ScaleIO Ready Node: Repeated rebuilds on ScaleIO Ready Node cluster
Summary: ScaleIO Dell Ready Node cluster can trigger repeated rebuilds when DAS Caches are configured incorrectly.
Symptoms
When DAS s Cache/SSD space is full, DAS Cache starts flushing the data in the SSD to the hard drive. The way it does that is by sending a lot of IOs to a small part of the drive, thus minimizing the seek and maximizing the throughput on the hard drive. If there are other IOs to the same hard drive, e.g. some large Reads that bypassed the cache, are issued to a different location in the drive, the RAID Controller and the drive will priorities the IOs with the small seek to get the max throughput and sometimes, will cause the other IOs to have high latency.
Cause
Resolution
Apply the below configuration settings, step by step needed to enable DAS Cache (per ScaleIO-ready Dell node):
1. Enter the relevant SDS in Maintenance Mode.
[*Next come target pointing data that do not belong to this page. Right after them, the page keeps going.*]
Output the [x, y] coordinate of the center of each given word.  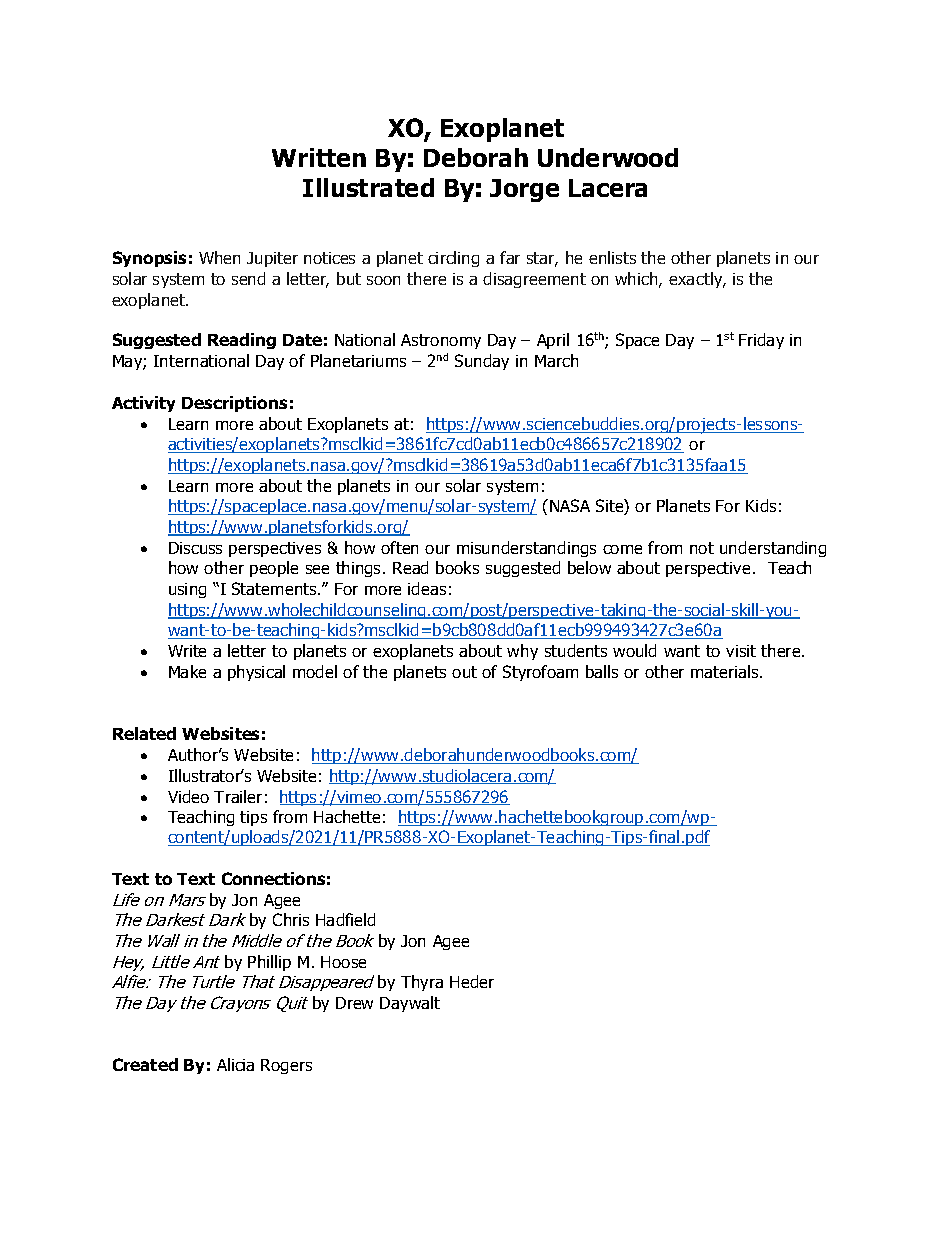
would [634, 650]
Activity [143, 404]
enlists [612, 257]
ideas [427, 588]
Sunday [482, 362]
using [187, 590]
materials [726, 671]
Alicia [235, 1064]
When [219, 257]
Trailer [238, 796]
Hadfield [345, 919]
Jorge [524, 190]
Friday [761, 341]
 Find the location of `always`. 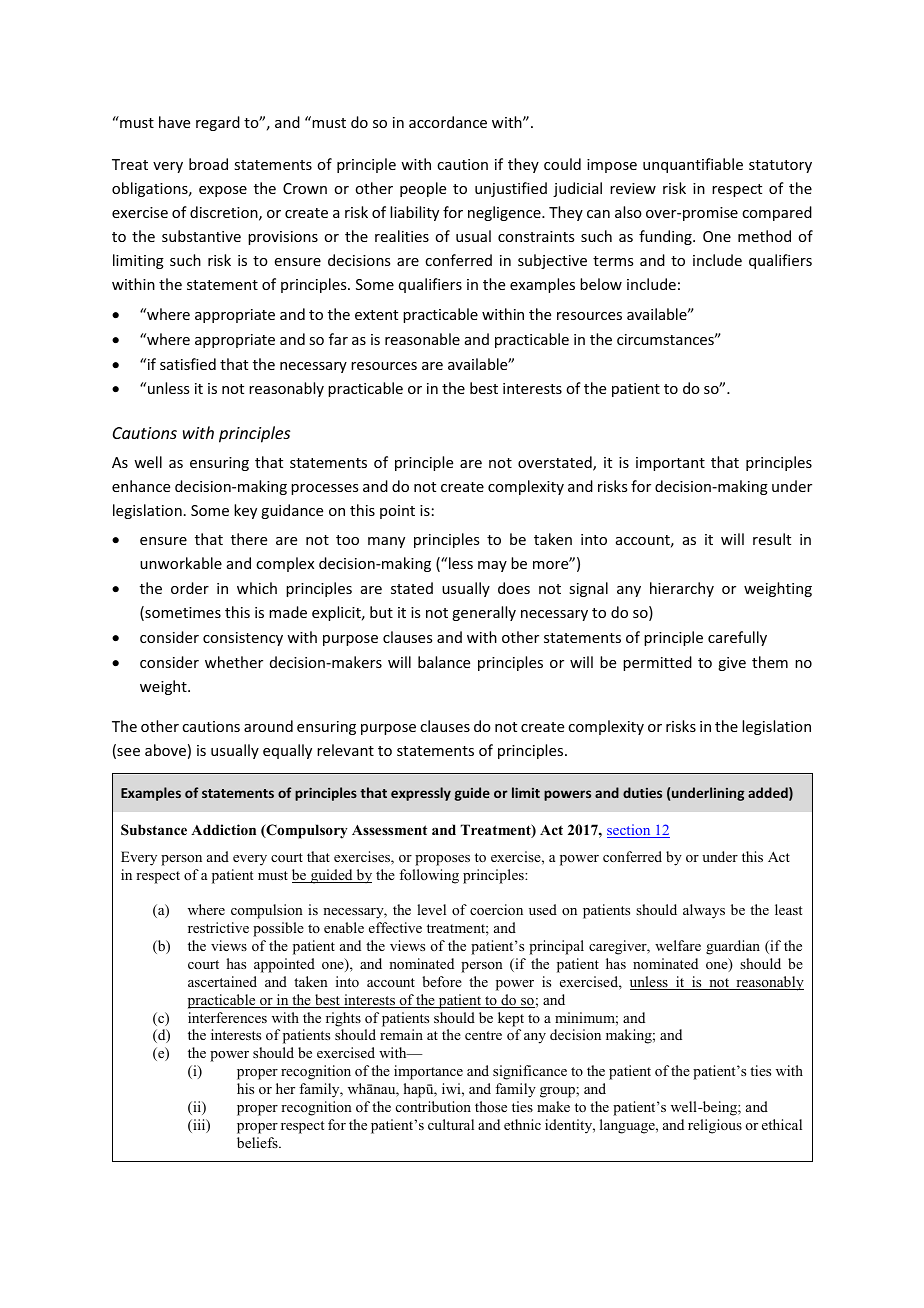

always is located at coordinates (704, 911).
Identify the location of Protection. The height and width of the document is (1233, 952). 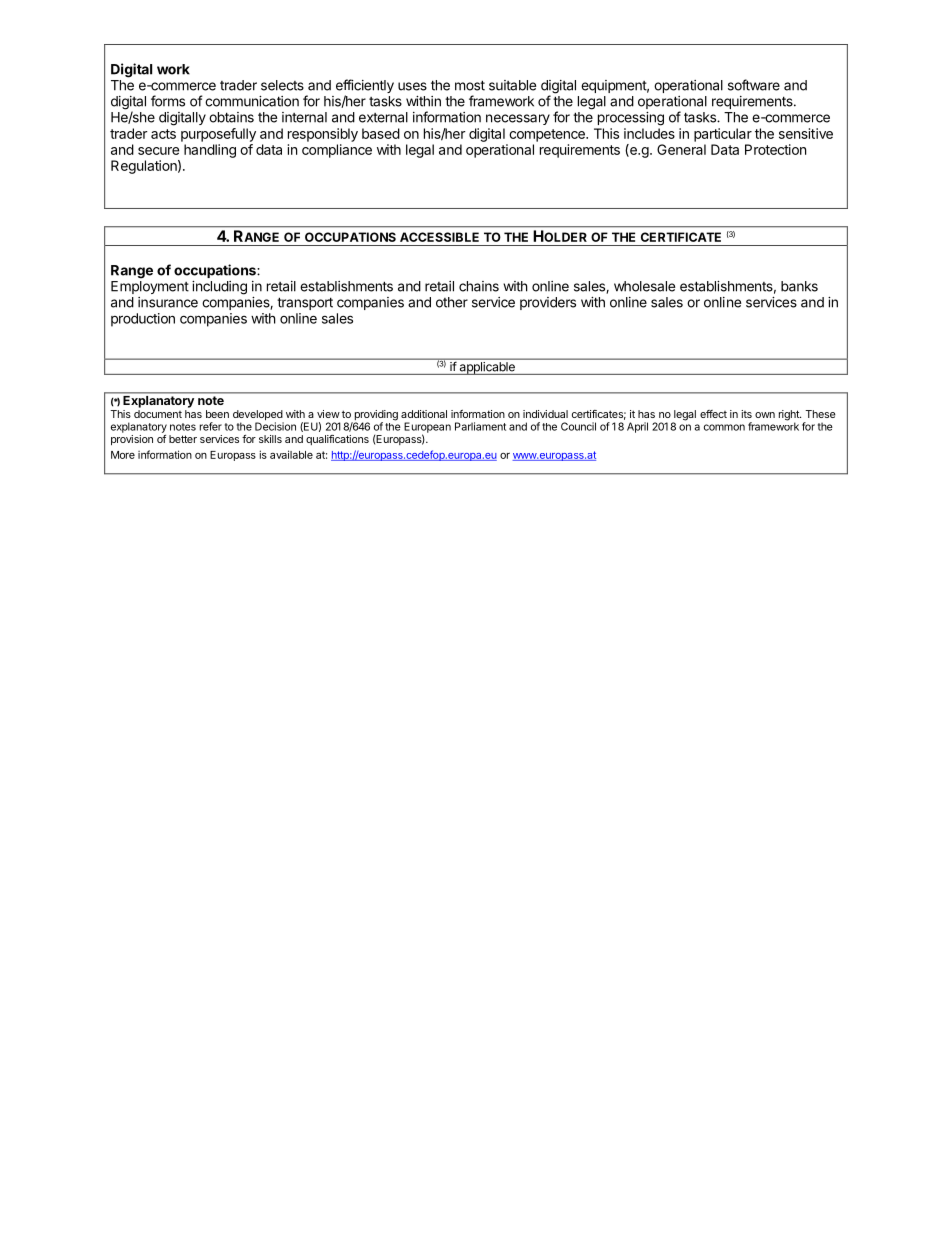
(775, 149).
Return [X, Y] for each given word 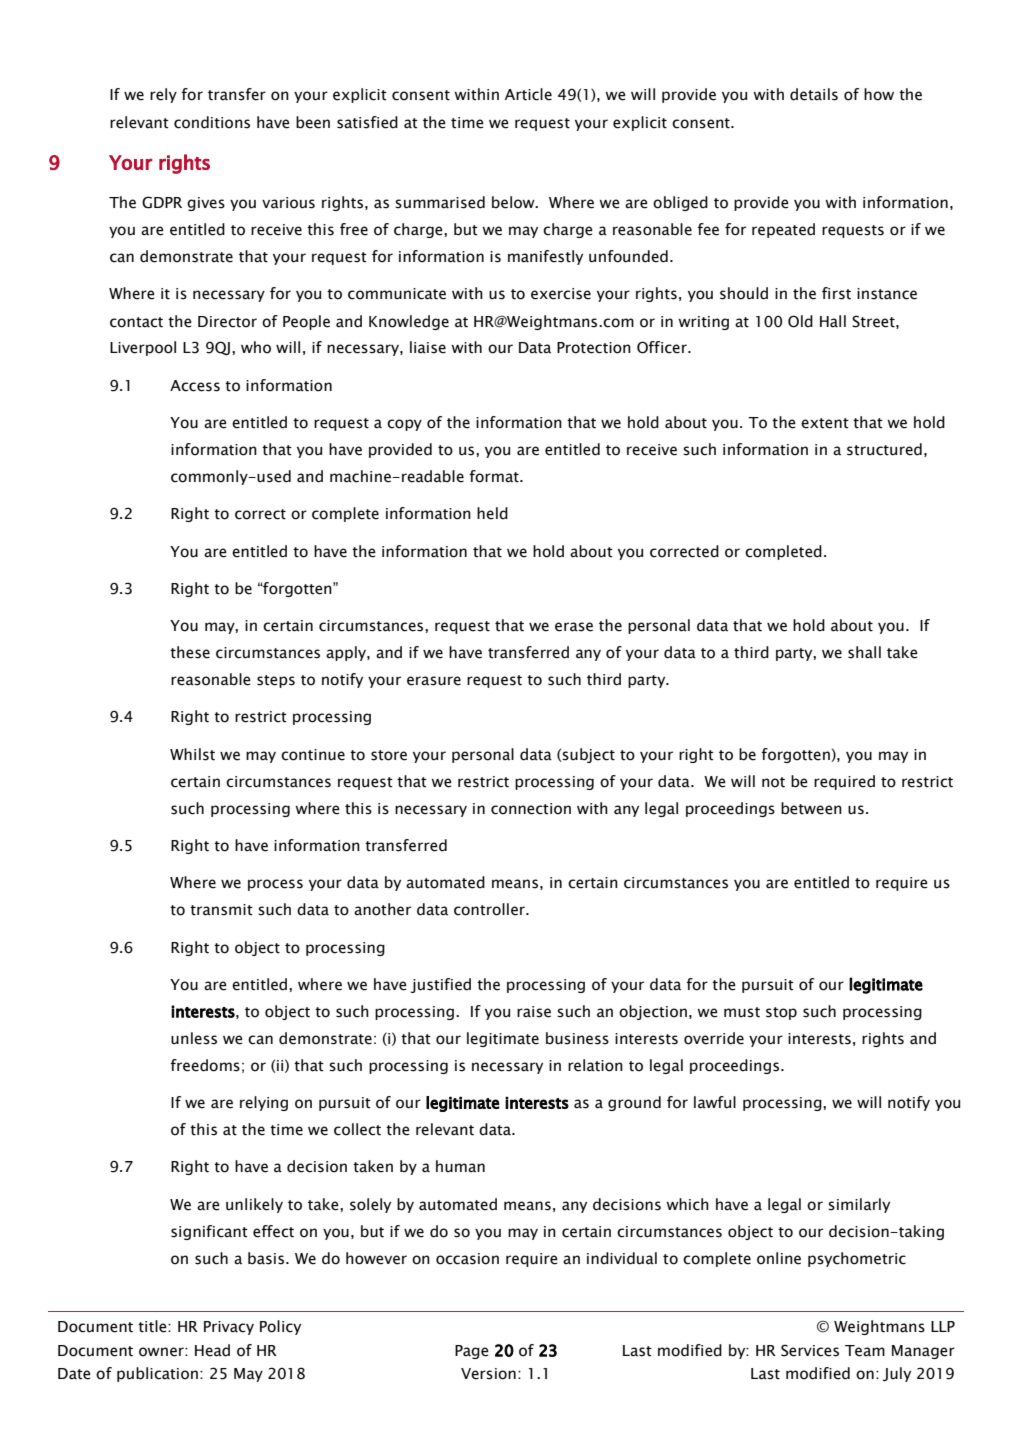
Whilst [192, 754]
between [811, 808]
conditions [212, 122]
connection [531, 809]
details [814, 94]
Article [528, 94]
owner [162, 1352]
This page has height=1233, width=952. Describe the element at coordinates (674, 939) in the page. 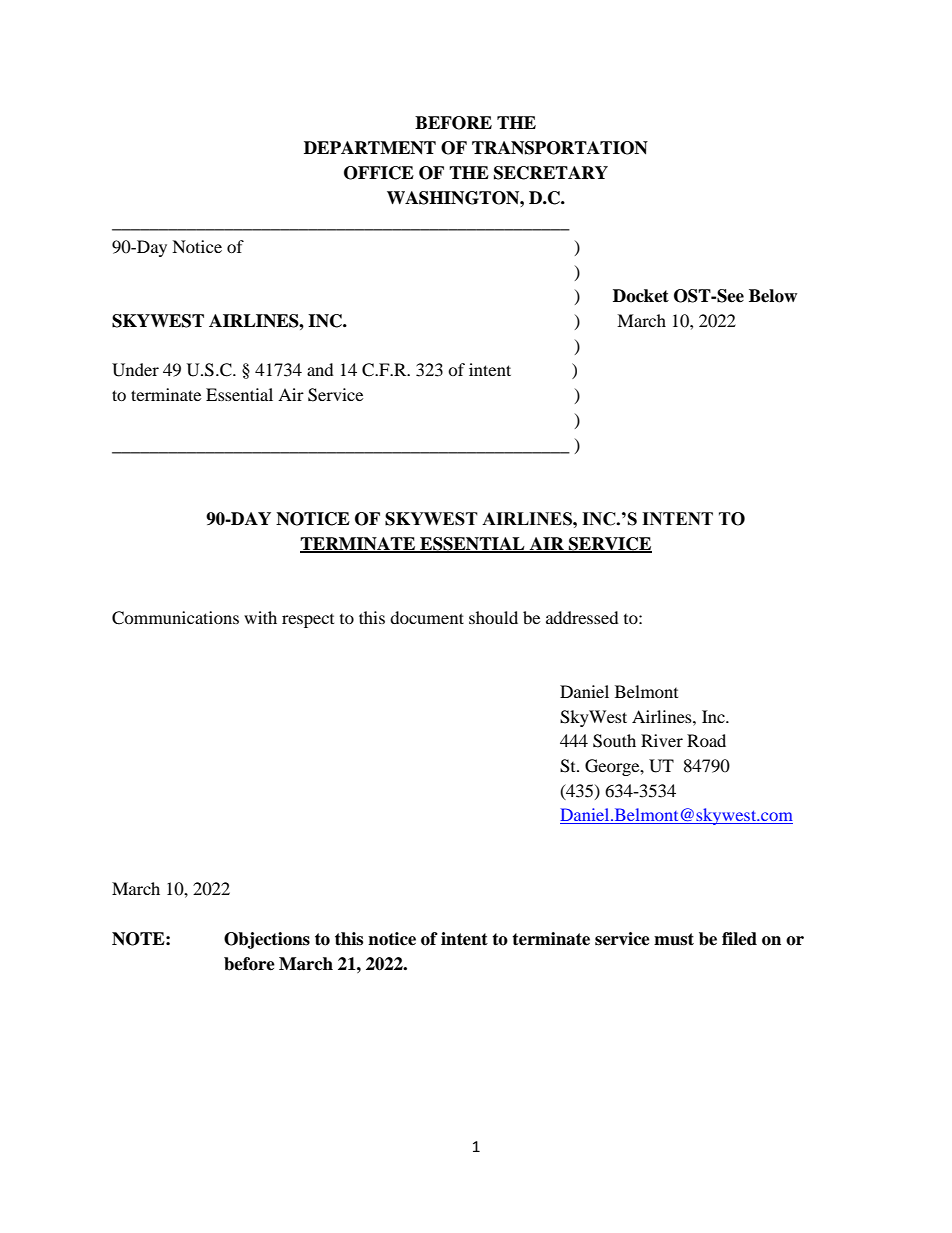

I see `must` at that location.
2. Change DAS cache configuration:
a. Set DAS cache parameters:
fscli --set-param AggressiveCachePopulation=0 fscli --set-param BypassLengthKB=128 fscli --set-param RcMaxLengthKB=32 fscli --set-param LowSpaceBypassKb=0
b. Modify DAS cache configuration file ("/etc/fio/config"):
FlusherCmdsNormalToBeStarted = 1 FlusherMaxCmdsToBeStarted = 2
c. Reset node to reload DAS cache driver to apply settings (only needed for step 'b') 2. Change server RAID writes cache settings to write through (effective immediately):
/opt/MegaRAID/perccli/perccli64 /c0/vall set wrcache=wt
3. Modify ScaleIO performance parameters as follows (management only - effective immediately):
scli --set_performance_parameters --sdc_max_inflight_requests 200 --all_sdc --tech scli --set_performance_parameters --sdc_max_inflight_data 20 --all_sdc --tech
4. Exit the relevant SDS from Maintenance Mode. We recommend applying the above settings to only one SDS at the start, checking everything is working properly for a few days before proceeding to the next SDS, and so on.